Dei uma leve batida e logo ela abriu, mostrando o loiro mais gato que eu já tive o prazer de conhecer. Desculpe Luck, mas Jonathan era bem mais gato. O loiro estava com o rosto inchado e com os cabelos arrepiados. Usava uma camiseta branca e uma cueca boxer verde. E que saudades de admirar aquela mala. Ok, eu estou parecendo tão pervertido quanto ele, mas acreditem se vocês vissem um pacote tão bem recheado como o de Jonathan vocês babariam. (Não babariam não, é só meu!). Senti meu braço ser puxado e depois minhas costas baterem forte contra a porta. Jonathan sorria agressivo e sexy.

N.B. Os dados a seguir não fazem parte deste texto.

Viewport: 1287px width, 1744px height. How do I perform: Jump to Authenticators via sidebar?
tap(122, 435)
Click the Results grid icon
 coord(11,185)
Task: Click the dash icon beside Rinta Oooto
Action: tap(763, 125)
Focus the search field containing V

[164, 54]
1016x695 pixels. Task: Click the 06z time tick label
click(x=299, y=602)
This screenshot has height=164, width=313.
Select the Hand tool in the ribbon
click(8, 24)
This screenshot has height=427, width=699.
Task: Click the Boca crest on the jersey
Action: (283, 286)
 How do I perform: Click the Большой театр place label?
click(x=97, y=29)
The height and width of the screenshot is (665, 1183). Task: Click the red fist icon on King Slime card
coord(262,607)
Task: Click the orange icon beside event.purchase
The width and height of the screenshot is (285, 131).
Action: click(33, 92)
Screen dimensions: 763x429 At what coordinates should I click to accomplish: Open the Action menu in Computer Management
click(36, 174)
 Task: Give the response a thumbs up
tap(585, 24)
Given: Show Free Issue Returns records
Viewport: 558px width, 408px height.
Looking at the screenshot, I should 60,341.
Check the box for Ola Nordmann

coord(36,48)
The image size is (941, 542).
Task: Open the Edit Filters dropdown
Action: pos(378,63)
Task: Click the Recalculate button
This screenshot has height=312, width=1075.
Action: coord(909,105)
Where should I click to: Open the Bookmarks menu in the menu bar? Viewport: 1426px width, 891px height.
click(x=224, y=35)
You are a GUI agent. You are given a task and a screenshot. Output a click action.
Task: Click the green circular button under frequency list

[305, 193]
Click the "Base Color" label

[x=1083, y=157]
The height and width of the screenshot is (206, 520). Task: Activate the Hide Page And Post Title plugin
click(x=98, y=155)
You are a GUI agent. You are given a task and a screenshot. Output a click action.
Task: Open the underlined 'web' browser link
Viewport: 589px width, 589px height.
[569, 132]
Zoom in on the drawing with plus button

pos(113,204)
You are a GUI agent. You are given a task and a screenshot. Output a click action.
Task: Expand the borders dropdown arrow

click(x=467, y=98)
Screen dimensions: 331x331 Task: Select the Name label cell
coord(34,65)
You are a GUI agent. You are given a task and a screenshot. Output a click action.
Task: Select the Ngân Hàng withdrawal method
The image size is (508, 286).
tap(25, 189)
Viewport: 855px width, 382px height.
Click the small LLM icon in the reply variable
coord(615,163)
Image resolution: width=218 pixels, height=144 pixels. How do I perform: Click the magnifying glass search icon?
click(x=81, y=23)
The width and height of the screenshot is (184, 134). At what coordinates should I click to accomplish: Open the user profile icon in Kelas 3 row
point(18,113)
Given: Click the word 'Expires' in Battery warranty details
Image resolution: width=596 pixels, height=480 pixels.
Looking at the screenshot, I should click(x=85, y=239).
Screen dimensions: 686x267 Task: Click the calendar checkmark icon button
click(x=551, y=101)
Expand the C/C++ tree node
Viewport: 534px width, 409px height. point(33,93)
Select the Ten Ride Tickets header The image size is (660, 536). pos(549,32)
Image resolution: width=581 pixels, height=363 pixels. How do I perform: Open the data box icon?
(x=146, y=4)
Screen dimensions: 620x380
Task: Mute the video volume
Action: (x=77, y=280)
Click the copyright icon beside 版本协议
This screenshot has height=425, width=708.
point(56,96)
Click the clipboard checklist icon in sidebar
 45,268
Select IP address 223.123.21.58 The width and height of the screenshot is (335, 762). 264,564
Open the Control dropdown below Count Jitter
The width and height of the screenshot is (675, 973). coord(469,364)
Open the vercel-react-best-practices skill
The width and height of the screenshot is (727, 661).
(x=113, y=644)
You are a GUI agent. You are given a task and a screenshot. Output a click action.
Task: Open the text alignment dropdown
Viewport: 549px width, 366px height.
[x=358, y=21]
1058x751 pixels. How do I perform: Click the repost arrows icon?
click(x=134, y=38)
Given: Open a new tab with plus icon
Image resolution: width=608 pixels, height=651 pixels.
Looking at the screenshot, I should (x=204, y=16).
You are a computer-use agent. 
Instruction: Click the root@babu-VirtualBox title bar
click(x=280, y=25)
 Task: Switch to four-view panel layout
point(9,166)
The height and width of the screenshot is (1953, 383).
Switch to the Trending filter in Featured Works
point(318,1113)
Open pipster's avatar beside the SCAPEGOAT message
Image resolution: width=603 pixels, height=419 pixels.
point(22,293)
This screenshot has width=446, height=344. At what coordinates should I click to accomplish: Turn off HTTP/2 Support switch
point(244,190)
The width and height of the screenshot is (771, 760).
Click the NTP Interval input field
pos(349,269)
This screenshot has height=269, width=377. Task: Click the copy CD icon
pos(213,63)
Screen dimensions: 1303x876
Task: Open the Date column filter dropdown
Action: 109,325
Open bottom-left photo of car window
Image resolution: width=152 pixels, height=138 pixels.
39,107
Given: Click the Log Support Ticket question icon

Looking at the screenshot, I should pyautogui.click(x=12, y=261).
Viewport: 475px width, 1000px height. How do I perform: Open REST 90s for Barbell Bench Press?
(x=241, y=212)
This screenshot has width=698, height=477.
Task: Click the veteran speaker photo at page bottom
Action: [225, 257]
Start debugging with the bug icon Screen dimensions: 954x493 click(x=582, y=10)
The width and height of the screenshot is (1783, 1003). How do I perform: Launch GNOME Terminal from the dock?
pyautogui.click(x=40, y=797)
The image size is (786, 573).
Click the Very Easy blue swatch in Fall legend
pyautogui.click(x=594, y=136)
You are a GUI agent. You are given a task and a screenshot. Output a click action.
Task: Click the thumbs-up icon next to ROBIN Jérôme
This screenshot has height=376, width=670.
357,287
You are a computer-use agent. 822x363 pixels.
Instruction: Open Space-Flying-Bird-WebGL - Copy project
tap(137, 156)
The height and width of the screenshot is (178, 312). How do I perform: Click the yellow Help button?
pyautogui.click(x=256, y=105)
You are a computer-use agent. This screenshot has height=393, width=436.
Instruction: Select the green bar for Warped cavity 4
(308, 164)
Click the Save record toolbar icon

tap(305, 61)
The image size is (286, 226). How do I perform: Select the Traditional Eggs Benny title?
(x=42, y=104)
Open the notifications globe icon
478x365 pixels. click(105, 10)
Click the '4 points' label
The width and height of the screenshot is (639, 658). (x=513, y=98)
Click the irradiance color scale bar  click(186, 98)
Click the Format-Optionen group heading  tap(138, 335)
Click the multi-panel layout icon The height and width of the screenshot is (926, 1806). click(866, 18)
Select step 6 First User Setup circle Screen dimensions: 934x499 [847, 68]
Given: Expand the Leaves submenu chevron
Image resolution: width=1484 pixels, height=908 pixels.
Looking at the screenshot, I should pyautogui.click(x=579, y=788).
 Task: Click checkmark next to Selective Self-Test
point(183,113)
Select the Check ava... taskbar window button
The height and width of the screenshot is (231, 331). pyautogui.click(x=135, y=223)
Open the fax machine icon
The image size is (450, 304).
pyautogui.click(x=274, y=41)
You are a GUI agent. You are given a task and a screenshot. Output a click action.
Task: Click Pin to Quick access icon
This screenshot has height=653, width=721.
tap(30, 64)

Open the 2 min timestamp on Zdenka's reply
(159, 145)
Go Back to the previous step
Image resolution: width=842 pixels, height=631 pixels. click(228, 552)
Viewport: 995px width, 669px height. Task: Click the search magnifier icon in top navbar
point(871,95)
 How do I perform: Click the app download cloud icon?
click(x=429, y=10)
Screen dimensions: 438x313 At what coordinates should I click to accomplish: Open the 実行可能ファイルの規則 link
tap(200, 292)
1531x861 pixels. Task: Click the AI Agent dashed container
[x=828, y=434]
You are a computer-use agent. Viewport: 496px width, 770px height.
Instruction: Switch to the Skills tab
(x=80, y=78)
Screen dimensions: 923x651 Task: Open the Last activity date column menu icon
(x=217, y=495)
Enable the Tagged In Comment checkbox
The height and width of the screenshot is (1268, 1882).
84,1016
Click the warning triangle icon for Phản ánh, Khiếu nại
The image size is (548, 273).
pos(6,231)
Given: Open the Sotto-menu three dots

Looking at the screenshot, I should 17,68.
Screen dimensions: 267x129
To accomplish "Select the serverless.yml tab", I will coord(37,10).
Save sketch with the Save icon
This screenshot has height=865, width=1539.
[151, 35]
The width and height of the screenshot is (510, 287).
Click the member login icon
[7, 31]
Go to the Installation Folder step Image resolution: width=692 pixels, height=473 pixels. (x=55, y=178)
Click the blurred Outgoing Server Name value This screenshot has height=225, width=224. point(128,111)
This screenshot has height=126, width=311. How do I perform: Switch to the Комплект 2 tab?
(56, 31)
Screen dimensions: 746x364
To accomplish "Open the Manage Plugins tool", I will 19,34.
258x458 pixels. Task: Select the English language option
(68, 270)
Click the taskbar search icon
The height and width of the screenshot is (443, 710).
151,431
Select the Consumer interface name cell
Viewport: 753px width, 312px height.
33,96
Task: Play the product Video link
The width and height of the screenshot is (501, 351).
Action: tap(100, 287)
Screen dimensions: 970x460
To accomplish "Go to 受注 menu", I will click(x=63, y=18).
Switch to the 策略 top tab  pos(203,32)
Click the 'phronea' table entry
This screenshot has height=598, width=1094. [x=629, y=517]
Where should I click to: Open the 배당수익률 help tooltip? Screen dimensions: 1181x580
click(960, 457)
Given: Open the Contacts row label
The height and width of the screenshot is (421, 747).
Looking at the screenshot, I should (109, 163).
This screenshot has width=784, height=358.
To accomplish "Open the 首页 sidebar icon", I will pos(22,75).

—Perdeu alguma coisa, garoto? –Não tinha como não rir. –Tá rindo de quê, viadinho?

—Eu não perdi nada não, senhor heterossexualidade.

—Ah não? –Perguntou irônico. –Então porque você estava olhando para o senhor Maserati aqui embaixo?

—Quem disse que eu estava olhando para ele? Afinal, mau da para ver? É tão pequeno!

—Pequeno vai ficar você depois de tantos socos que eu vou dar na sua cabeça!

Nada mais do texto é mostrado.